We set as a minimum the basic facts about the Holy Trinity that all Orthodox Christians must know, called kerugma, which include the birth, life, death, resurrection and the second coming of Christ, the elements recited in the Nicene Creed. Here are the essential articles of our faith. We follow by explaining the meaning of those spiritual facts. Expanding beyond the elementary instruction and implications of what the life of Christ entails, the Christian is encouraged to move on to perfection. St. Paul invites us through the letter of Corinthians to maturity, a reaching outward and upward beyond the ordinary understanding of the faith in Jesus Christ. One must separate himself or herself from the wisdom of this age, and that’s not a simple assignment. Humans are by nature adaptive. We adjust to new circumstances, and we hold onto the old and comfortable. We take for granted what is reported to us as news, we agree with pundits, and we assume that what society, this age, considers true is true.

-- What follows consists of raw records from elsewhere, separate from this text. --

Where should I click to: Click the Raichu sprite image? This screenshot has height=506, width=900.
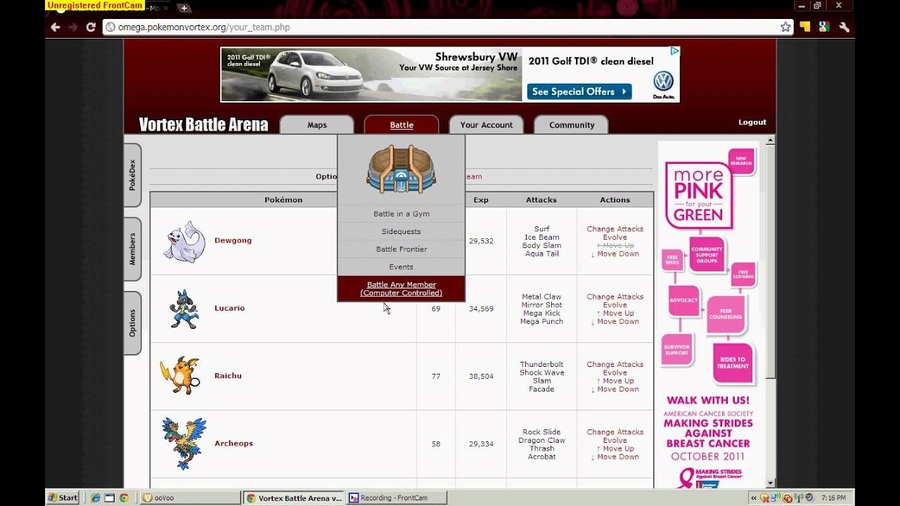pos(181,376)
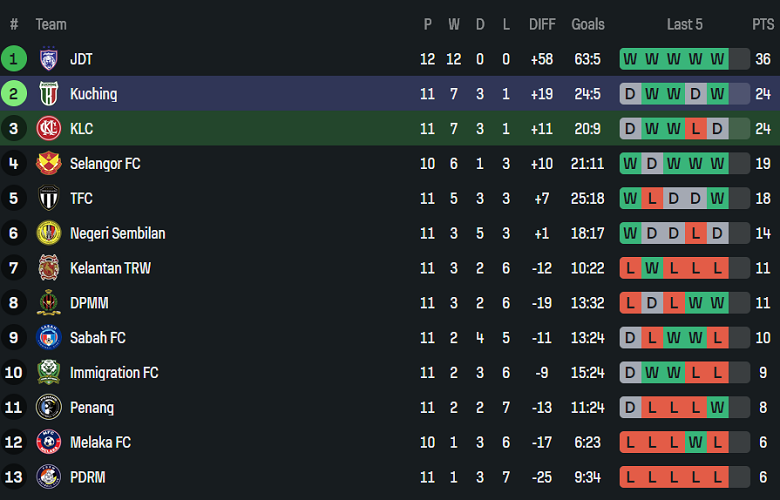Click the DPMM club emblem

[x=48, y=303]
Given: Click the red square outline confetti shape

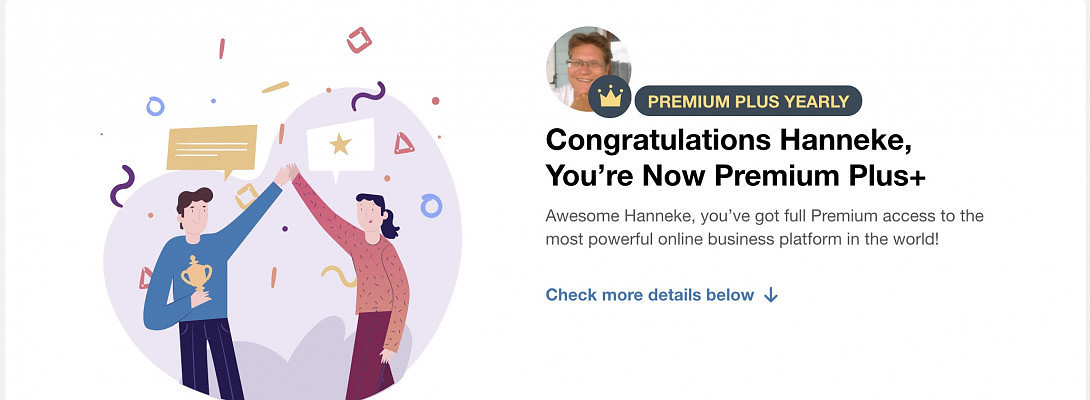Looking at the screenshot, I should [358, 40].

It doesn’t imply that social values and truisms are wrong, only that we are to use spiritual discernment and draw our own conclusions based on what we know about what God has in store for us. More than that, as we develop in the ways of the Spirit, we prepare our souls to receive the profound mysteries that God desires to share with those who are ready and capable of appreciating them. Not all who progress in Christianity are able to comprehend the mysteries. Again, a sorting out happens. There are those persons who are sensitive to the whispers of the Holy Spirit. They are like St. Paul—willing to set aside everything else that others consider important in order to grasp hold of the Spirit and follow wherever it leads. Another type of person is able to listen to the promptings of the soul but lacks the essential ability to change his or her life style and way of thinking about all that is part of life.
Those with souls that are not in touch with the Spirit are unable to rise above the material needs of life. If everything that a person values in life is either physical or material, they simply will never be able to rise to the appreciation of spiritual things. It makes no sense to them, regardless of how they pray, what they do for their faith or for their Church. If they live for sex, they will never appreciate the joy of chastity. If they live for money, they will never comprehend how rewarding generosity can be. If they live only for the delights of this world, they have no appreciation of God’s kingdom. They will insist that they have a great desire to get to heaven, but they have no idea why, or what they would do once there.
If you wish to develop into the mind of Christ, you must pray for the coming of the Holy Spirit and invite the Spirit into your heart and realize that what it means is to have the Spirit of God take control of your life. Spiritual life is not something one can dabble in, nor can one be fooled into assuming he or she has already gone as far as possible on the way to the Kingdom of heaven. On the other hand, once you have overcome the limits of this age and open yourself to mature wisdom, you will see all things in a new way.